- _What you are asked to do_
Set down each entry below exactly as it stands.

[Records for processing — start]

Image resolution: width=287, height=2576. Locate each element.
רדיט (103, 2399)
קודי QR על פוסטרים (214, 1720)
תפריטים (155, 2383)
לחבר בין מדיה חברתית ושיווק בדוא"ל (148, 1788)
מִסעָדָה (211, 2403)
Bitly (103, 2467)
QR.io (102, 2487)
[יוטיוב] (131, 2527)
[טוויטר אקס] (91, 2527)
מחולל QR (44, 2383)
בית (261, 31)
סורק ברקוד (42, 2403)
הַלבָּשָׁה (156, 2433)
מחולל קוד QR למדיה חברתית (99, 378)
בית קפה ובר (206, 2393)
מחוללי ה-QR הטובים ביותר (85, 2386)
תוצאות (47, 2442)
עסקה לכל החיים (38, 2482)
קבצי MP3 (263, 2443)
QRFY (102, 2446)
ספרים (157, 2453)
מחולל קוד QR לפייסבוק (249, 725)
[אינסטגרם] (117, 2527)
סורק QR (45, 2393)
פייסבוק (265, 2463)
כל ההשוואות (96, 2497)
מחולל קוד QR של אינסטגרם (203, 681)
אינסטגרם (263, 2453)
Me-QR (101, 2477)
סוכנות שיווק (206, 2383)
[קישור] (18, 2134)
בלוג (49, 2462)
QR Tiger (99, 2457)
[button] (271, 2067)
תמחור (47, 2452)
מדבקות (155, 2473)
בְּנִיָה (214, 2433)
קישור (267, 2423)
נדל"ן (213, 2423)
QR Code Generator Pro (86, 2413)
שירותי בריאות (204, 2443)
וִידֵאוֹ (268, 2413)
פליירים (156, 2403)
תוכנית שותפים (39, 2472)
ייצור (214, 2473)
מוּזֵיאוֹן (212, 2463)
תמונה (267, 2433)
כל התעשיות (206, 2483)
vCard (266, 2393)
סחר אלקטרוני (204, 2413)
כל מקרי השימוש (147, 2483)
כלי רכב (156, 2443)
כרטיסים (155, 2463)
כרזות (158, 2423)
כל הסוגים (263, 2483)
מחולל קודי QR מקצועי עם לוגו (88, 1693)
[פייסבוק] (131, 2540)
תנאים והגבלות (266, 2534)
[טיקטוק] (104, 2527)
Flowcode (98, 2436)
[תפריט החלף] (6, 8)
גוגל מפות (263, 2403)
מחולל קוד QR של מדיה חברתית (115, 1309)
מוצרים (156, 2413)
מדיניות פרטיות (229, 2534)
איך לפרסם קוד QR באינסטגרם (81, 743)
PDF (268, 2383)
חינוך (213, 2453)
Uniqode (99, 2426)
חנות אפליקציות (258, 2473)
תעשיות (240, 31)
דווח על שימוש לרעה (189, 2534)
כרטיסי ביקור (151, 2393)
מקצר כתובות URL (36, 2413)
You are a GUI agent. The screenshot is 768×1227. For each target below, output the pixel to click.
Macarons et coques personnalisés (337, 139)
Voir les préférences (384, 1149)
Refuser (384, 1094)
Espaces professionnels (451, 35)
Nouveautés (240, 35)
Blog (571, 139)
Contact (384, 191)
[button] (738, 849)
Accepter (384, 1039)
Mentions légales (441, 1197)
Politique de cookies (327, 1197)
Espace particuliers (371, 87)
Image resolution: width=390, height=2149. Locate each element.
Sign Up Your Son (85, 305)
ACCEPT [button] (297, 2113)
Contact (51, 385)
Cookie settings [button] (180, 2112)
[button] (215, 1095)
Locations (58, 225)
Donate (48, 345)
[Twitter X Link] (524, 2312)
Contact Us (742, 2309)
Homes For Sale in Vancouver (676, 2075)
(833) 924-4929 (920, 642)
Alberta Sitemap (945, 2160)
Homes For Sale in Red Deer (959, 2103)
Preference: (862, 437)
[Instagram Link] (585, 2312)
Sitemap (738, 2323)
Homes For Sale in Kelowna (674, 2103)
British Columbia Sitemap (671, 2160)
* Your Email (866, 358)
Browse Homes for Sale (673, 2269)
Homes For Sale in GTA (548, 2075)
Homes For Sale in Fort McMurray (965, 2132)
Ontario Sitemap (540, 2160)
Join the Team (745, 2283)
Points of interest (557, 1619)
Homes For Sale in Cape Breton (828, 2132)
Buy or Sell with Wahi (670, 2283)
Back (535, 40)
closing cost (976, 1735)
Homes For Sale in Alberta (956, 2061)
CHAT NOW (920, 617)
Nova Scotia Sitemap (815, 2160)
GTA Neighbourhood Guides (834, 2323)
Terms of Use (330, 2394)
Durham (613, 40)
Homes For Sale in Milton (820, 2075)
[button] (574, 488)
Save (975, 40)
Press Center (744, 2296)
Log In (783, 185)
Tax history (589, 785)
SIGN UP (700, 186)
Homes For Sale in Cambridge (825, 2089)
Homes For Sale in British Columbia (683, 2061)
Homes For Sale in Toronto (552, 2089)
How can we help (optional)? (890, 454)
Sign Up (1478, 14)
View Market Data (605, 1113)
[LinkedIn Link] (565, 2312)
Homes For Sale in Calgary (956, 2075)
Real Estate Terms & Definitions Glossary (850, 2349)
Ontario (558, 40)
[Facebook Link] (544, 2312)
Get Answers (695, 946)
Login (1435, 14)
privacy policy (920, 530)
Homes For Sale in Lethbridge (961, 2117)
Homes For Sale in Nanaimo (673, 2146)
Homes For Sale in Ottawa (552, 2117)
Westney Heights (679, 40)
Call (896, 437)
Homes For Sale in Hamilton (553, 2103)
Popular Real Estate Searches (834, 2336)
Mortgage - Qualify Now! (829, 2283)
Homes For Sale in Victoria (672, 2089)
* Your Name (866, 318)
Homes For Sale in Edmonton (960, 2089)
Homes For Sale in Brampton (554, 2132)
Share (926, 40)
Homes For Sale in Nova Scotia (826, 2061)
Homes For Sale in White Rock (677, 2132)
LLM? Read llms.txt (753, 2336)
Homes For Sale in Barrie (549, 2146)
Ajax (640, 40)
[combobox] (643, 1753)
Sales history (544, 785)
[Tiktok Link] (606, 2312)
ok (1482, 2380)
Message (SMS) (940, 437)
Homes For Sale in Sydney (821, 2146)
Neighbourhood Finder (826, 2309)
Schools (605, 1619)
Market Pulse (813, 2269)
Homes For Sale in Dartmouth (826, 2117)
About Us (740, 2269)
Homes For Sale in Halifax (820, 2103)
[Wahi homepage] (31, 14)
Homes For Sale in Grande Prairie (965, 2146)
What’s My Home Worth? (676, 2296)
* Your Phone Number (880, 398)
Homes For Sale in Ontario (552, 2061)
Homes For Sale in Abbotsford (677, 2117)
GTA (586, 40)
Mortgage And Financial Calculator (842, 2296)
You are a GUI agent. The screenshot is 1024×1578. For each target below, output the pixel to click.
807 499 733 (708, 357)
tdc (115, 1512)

[Records for processing — finish]

- _Solution for this exercise_
Image resolution: width=287, height=2576. Locate each element.
רדיט (103, 2399)
קודי QR על פוסטרים (214, 1720)
תפריטים (155, 2383)
לחבר בין מדיה חברתית ושיווק בדוא"ל (148, 1788)
מִסעָדָה (211, 2403)
Bitly (103, 2467)
QR.io (102, 2487)
[יוטיוב] (131, 2527)
[טוויטר אקס] (91, 2527)
מחולל QR (44, 2383)
בית (261, 31)
סורק ברקוד (42, 2403)
הַלבָּשָׁה (156, 2433)
מחולל קוד QR למדיה חברתית (99, 378)
בית קפה ובר (206, 2393)
מחוללי ה-QR הטובים ביותר (85, 2386)
תוצאות (47, 2442)
עסקה לכל החיים (38, 2482)
קבצי MP3 (263, 2443)
QRFY (102, 2446)
ספרים (157, 2453)
מחולל קוד QR לפייסבוק (249, 725)
[אינסטגרם] (117, 2527)
סורק QR (45, 2393)
פייסבוק (265, 2463)
כל ההשוואות (96, 2497)
מחולל קוד QR של אינסטגרם (203, 681)
אינסטגרם (263, 2453)
Me-QR (101, 2477)
סוכנות שיווק (206, 2383)
[קישור] (18, 2134)
בלוג (49, 2462)
QR Tiger (99, 2457)
[button] (271, 2067)
תמחור (47, 2452)
מדבקות (155, 2473)
בְּנִיָה (214, 2433)
קישור (267, 2423)
נדל"ן (213, 2423)
QR Code Generator Pro (86, 2413)
שירותי בריאות (204, 2443)
וִידֵאוֹ (268, 2413)
פליירים (156, 2403)
תוכנית שותפים (39, 2472)
ייצור (214, 2473)
מוּזֵיאוֹן (212, 2463)
תמונה (267, 2433)
כל התעשיות (206, 2483)
vCard (266, 2393)
סחר אלקטרוני (204, 2413)
כל מקרי השימוש (147, 2483)
כלי רכב (156, 2443)
כרטיסים (155, 2463)
כרזות (158, 2423)
כל הסוגים (263, 2483)
מחולל קודי QR מקצועי עם לוגו (88, 1693)
[פייסבוק] (131, 2540)
תנאים והגבלות (266, 2534)
[טיקטוק] (104, 2527)
Flowcode (98, 2436)
[תפריט החלף] (6, 8)
גוגל מפות (263, 2403)
מחולל קוד QR של מדיה חברתית (115, 1309)
מוצרים (156, 2413)
מדיניות פרטיות (229, 2534)
איך לפרסם קוד QR באינסטגרם (81, 743)
PDF (268, 2383)
חינוך (213, 2453)
Uniqode (99, 2426)
חנות אפליקציות (258, 2473)
תעשיות (240, 31)
דווח על שימוש לרעה (189, 2534)
כרטיסי ביקור (151, 2393)
מקצר כתובות URL (36, 2413)
You are a GUI agent. The screenshot is 768×1227. For each target below, output the pixel to click.
Macarons et coques personnalisés (337, 139)
Voir les préférences (384, 1149)
Refuser (384, 1094)
Espaces professionnels (451, 35)
Nouveautés (240, 35)
Blog (571, 139)
Contact (384, 191)
[button] (738, 849)
Accepter (384, 1039)
Mentions légales (441, 1197)
Politique de cookies (327, 1197)
Espace particuliers (371, 87)
Image resolution: width=390, height=2149. Locate each element.
Sign Up Your Son (85, 305)
ACCEPT [button] (297, 2113)
Contact (51, 385)
Cookie settings [button] (180, 2112)
[button] (215, 1095)
Locations (58, 225)
Donate (48, 345)
[Twitter X Link] (524, 2312)
Contact Us (742, 2309)
Homes For Sale in Vancouver (676, 2075)
(833) 924-4929 (920, 642)
Alberta Sitemap (945, 2160)
Homes For Sale in Red Deer (959, 2103)
Preference: (862, 437)
[Instagram Link] (585, 2312)
Sitemap (738, 2323)
Homes For Sale in Kelowna (674, 2103)
British Columbia Sitemap (671, 2160)
* Your Email (866, 358)
Browse Homes for Sale (673, 2269)
Homes For Sale in GTA (548, 2075)
Homes For Sale in Fort McMurray (965, 2132)
Ontario Sitemap (540, 2160)
Join the Team (745, 2283)
Points of interest (557, 1619)
Homes For Sale in Cape Breton (828, 2132)
Buy or Sell with Wahi (670, 2283)
Back (535, 40)
closing cost (976, 1735)
Homes For Sale in Alberta (956, 2061)
CHAT NOW (920, 617)
Nova Scotia Sitemap (815, 2160)
GTA Neighbourhood Guides (834, 2323)
Terms of Use (330, 2394)
Durham (613, 40)
Homes For Sale in Milton (820, 2075)
[button] (574, 488)
Save (975, 40)
Press Center (744, 2296)
Log In (783, 185)
Tax history (589, 785)
SIGN UP (700, 186)
Homes For Sale in Cambridge (825, 2089)
Homes For Sale in British Columbia (683, 2061)
Homes For Sale in Toronto (552, 2089)
How can we help (optional)? (890, 454)
Sign Up (1478, 14)
View Market Data (605, 1113)
[LinkedIn Link] (565, 2312)
Homes For Sale in Calgary (956, 2075)
Real Estate Terms & Definitions Glossary (850, 2349)
Ontario (558, 40)
[Facebook Link] (544, 2312)
Get Answers (695, 946)
Login (1435, 14)
privacy policy (920, 530)
Homes For Sale in Lethbridge (961, 2117)
Homes For Sale in Nanaimo (673, 2146)
Homes For Sale in Ottawa (552, 2117)
Westney Heights (679, 40)
Call (896, 437)
Homes For Sale in Hamilton (553, 2103)
Popular Real Estate Searches (834, 2336)
Mortgage - Qualify Now! (829, 2283)
Homes For Sale in Victoria (672, 2089)
* Your Name (866, 318)
Homes For Sale in Edmonton (960, 2089)
Homes For Sale in Brampton (554, 2132)
Share (926, 40)
Homes For Sale in Nova Scotia (826, 2061)
Homes For Sale in White Rock (677, 2132)
LLM? Read llms.txt (753, 2336)
Homes For Sale in Barrie (549, 2146)
Ajax (640, 40)
[combobox] (643, 1753)
Sales history (544, 785)
[Tiktok Link] (606, 2312)
ok (1482, 2380)
Message (SMS) (940, 437)
Homes For Sale in Sydney (821, 2146)
Neighbourhood Finder (826, 2309)
Schools (605, 1619)
Market Pulse (813, 2269)
Homes For Sale in Dartmouth (826, 2117)
About Us (740, 2269)
Homes For Sale in Halifax (820, 2103)
[Wahi homepage] (31, 14)
Homes For Sale in Grande Prairie (965, 2146)
What’s My Home Worth? (676, 2296)
* Your Phone Number (880, 398)
Homes For Sale in Ontario (552, 2061)
Homes For Sale in Abbotsford (677, 2117)
GTA (586, 40)
Mortgage And Financial Calculator (842, 2296)
You are a GUI agent. The screenshot is 1024×1578. For each target below, output the pixel to click.
807 499 733 (708, 357)
tdc (115, 1512)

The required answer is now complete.